There's a reason for this bias view: it's true. Many journalists do not try to hide their anti-Trump agendas. In the age of "echo journalism", this is even seen as an essential commitment in some networks. False stories were regularly published and tacitly withdrawn or "corrected" at the end of the news cycle.
Indeed, a press conference by Democratic candidate Joe Biden was the picture of deference and decency as reporters pounded the White House with furious questions about Atlantic history. Reporters seemed to go out of their way to confirm months of criticism of Biden's softball treatment. Atlantic staff writer Edward Isaac Dovere asked Biden, "When you hear these remarks – 'fools', 'losers' withdrawing from amputees – what does it tell you about the soul of President Trump and the life he leads?"
There was a time when a statement in a major publication was considered true. However, my children do not have such a guess via a news source. I'm not more worrisome these days either. The Atlantic article embodies the discomfort of movement journalism. It was the repository of all things anti-Trump, with articles like "Donald Trump, the most unmanly president" and "Donald Trump is a broken man". Earlier claims in the Atlantic about the Trump campaign, such as former Attorney General Jeff Sessions' collaboration with Russians, have been exposed through the Special Envoy's investigation. In an era of echo chamber journalism, The Atlantic is deafening.
The alleged core comment, attributed to unnamed sources, has been rejected by a number of officials who were with Trump in France at the time, including figures such as former National Security Advisor John Bolton. The article also states that Trump did not visit the cemetery in part because of concerns that the rainy day would mess up his hair, but White House documents show that, as stated at the time, the military told its staff that the presidential helicopter should be grounded. Bolton has confirmed that the weather was the cause and stated that if this story were true, he would have made it a chapter in his anti-Trump book. Trump might not have wanted to leave, but the reason was a bad helicopter day, not a bad day.
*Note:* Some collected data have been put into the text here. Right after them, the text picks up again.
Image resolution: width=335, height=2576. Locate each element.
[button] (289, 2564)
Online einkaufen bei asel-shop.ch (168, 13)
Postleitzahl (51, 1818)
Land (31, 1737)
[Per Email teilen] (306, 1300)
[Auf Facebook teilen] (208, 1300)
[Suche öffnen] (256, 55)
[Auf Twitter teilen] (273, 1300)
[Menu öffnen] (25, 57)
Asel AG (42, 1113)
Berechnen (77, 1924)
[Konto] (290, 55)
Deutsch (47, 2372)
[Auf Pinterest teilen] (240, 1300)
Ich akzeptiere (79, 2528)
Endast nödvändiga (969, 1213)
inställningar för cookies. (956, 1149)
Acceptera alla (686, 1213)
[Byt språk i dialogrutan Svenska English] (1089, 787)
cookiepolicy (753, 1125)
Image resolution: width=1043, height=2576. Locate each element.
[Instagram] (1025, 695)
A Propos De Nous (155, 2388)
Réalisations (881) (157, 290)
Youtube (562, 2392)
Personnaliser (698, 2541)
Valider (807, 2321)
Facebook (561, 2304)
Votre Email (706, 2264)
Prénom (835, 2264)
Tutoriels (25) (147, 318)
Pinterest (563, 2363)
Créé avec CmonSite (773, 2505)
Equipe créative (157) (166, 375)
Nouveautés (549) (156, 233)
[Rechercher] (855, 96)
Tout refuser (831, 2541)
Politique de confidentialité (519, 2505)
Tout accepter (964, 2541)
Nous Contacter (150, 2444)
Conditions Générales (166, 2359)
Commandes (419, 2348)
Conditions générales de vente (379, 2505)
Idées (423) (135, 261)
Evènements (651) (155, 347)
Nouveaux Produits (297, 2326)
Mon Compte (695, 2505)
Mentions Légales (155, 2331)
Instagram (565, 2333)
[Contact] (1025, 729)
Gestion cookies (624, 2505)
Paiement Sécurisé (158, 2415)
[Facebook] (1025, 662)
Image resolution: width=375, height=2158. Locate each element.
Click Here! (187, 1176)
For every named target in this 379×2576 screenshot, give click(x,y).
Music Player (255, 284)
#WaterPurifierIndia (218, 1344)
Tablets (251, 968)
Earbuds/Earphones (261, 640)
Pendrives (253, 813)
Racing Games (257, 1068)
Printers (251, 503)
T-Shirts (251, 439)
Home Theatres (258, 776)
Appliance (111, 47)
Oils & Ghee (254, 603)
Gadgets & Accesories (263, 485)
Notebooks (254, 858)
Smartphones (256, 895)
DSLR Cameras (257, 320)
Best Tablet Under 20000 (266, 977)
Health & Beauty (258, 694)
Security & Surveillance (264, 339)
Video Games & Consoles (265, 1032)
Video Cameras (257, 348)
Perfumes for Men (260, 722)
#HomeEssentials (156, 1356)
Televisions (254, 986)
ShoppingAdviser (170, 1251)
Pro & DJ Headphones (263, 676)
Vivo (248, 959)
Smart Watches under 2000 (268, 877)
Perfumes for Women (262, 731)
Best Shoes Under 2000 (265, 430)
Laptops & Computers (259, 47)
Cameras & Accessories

Other allegations include Trump mocking the death of General John Kelly's son at his Arlington burial site. Kelly did not comment on whether Trump expressed his disbelief that such men would give their lives for their country: "I don't get it. What was in it for you?" Kelly should now confirm or reject it. In fact, what is true, what many of us fail to understand, is why Kelly would not only ignore such a hideous question but continue to serve as Trump's Homeland Security Secretary and later White House Chief of Staff.
This week's real story isn't whether Trump or The Atlantic are lying, but why both possibilities are considered equally plausible. The public is left with an incredible story told by two equally incredible sources. This is the real story – and a really sad one.
Jonathan Turley is Shapiro Professor of Public Interest Law at George Washington University. You can find his updates online at JonathanTurley.